Evaluation of the primary (pre- and post-vaccination GMTs and GMT ratio) and secondary (proportion of subjects with protective antibody titres [≥ 40] and those demonstrating seroconversion post-vaccination) immunogenicity parameters showed that both the Sub/MF59™ and Subunit vaccines were able to induce an immune response in elderly Chinese subjects. Significantly (P < 0.05) higher antibody titres were induced by the Sub/MF59™ vaccine compared with the Subunit vaccine. Furthermore, as for the safety profile, the immunogenicity results agree with the results of trials conducted in Europe [
24,
25,
27]. For all three influenza strains tested, both the MF59™-adjuvanted and the non-adjuvanted vaccine met at least one criterion of the European Committee for Medicinal Products for Human Use (CHMP) criteria for the immunogenicity evaluation of seasonal influenza vaccines, as required for vaccine licensure [
34]. For both vaccines, the trend was for higher immunogenicity for the influenza A strains, compared to the B strain. It is of note that very high pre-vaccination titres were recorded in this study, especially for A/H1N1. This could be explained in part by the A/H1N1 vaccine strain (A/New Caledonia/20/99-like H1N1) being included in the vaccine formulation for several influenza seasons previous to the 2005–2006 season. Furthermore, from an epidemiological standpoint, influenza A strains are often the most dominant and the most relevant strains among adults and the elderly, with A/H1N1 having been the predominant circulating strain in the Guangxi region of China during the time before the trial was conducted.

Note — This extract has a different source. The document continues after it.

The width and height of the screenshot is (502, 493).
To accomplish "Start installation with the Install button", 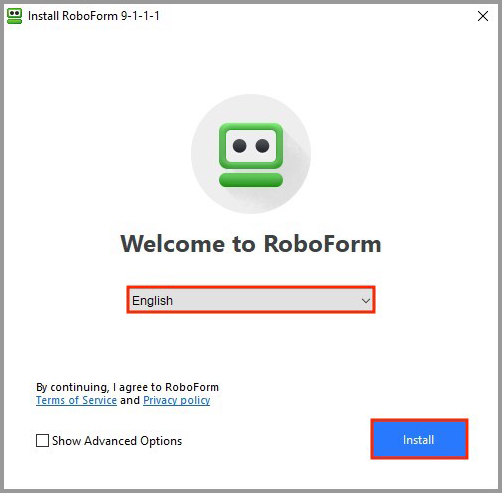I will pyautogui.click(x=419, y=439).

It is well documented that levels of HI antibody titres correlate with seroprotection against influenza [
35], thus it is expected that increased immunogenicity should lead to increased clinical protection from influenza. This approach has been widely used across the clinical trial programme for the MF59™-adjuvanted vaccine [
25]. During field studies in Europe, MF59™-adjuvanted vaccine has been shown to offer greater clinical protection against influenza-like illness compared with non-adjuvanted vaccine [
26]. Therefore, it is anticipated that MF59™-adjuvanted vaccine may also offer greater clinical protection in elderly Chinese subjects.

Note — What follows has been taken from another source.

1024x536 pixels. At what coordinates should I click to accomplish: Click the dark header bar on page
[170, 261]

Results from trials using an MF59™-adjuvanted subunit influenza vaccine suggest that adjuvanted vaccination induces a greater immune response in elderly (≥ 60 years of age) Chinese subjects, and demonstrates a good tolerability profile, compared with a non-adjuvanted subunit influenza vaccine.
Competing interests
The study was funded by Novartis Vaccines, and Michele Pellegrini and Audino Podda are employees of Novartis Vaccines. The remaining authors declare that they have no competing interests.
Authors' contributions
RL and HF were responsible for the design, co-ordination and conduct of the clinical trial and the statistical analysis. RL, HF, YL, YL, MP and AP consulted the clinical results and prepared the manuscript. All authors read and approved the final manuscript.